Data provided:
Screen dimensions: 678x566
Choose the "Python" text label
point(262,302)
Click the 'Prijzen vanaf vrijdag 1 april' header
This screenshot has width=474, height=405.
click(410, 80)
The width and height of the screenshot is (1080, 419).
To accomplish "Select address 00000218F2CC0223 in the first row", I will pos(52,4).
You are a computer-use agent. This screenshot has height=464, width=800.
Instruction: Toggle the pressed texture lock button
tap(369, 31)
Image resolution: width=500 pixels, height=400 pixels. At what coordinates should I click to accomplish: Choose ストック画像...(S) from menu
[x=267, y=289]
--
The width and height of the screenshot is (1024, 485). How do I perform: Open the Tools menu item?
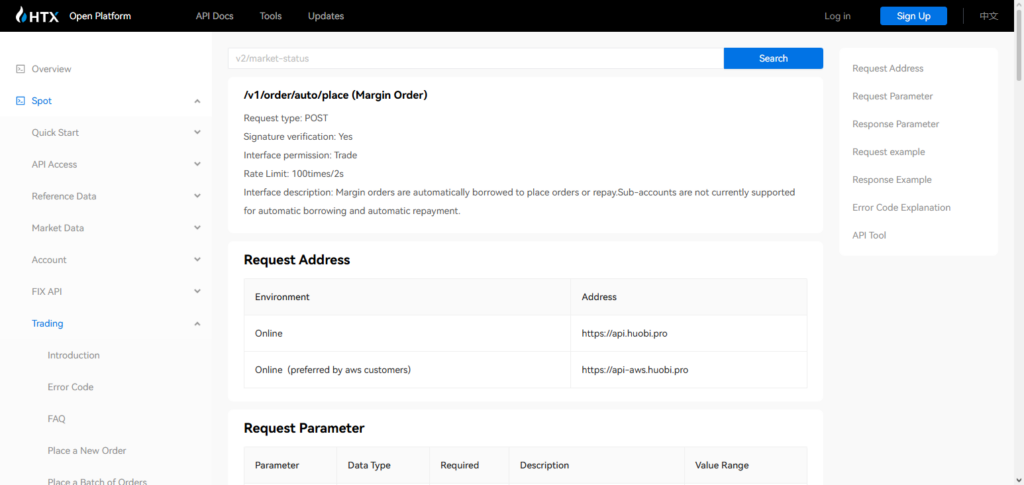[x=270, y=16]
...
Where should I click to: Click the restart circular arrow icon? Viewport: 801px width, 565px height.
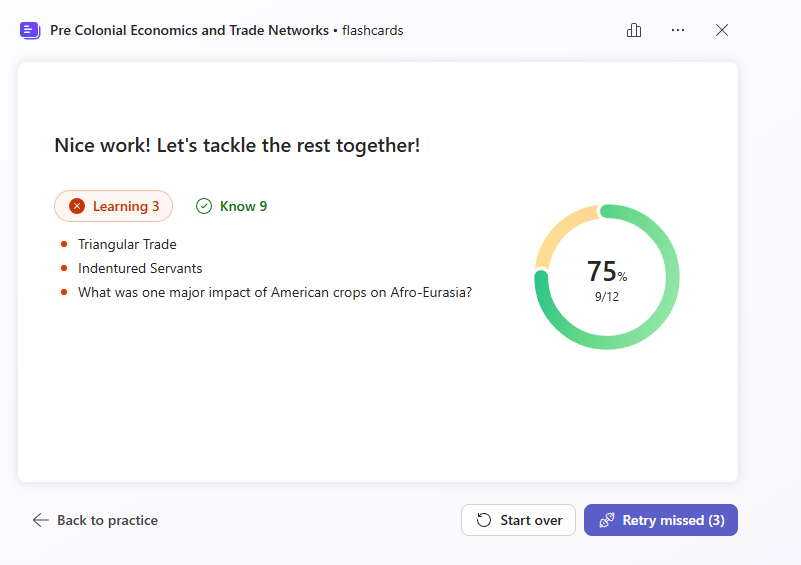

About this exercise: Among the entries above, find the line with "Screen dimensions: 678x566" and the line with "You are a computer-use"; give again exactly these two lines and all lines between them.

Solution below:
Screen dimensions: 678x566
Choose the "Python" text label
point(262,302)
Click the 'Prijzen vanaf vrijdag 1 april' header
This screenshot has width=474, height=405.
click(410, 80)
The width and height of the screenshot is (1080, 419).
To accomplish "Select address 00000218F2CC0223 in the first row", I will pos(52,4).
You are a computer-use agent. This screenshot has height=464, width=800.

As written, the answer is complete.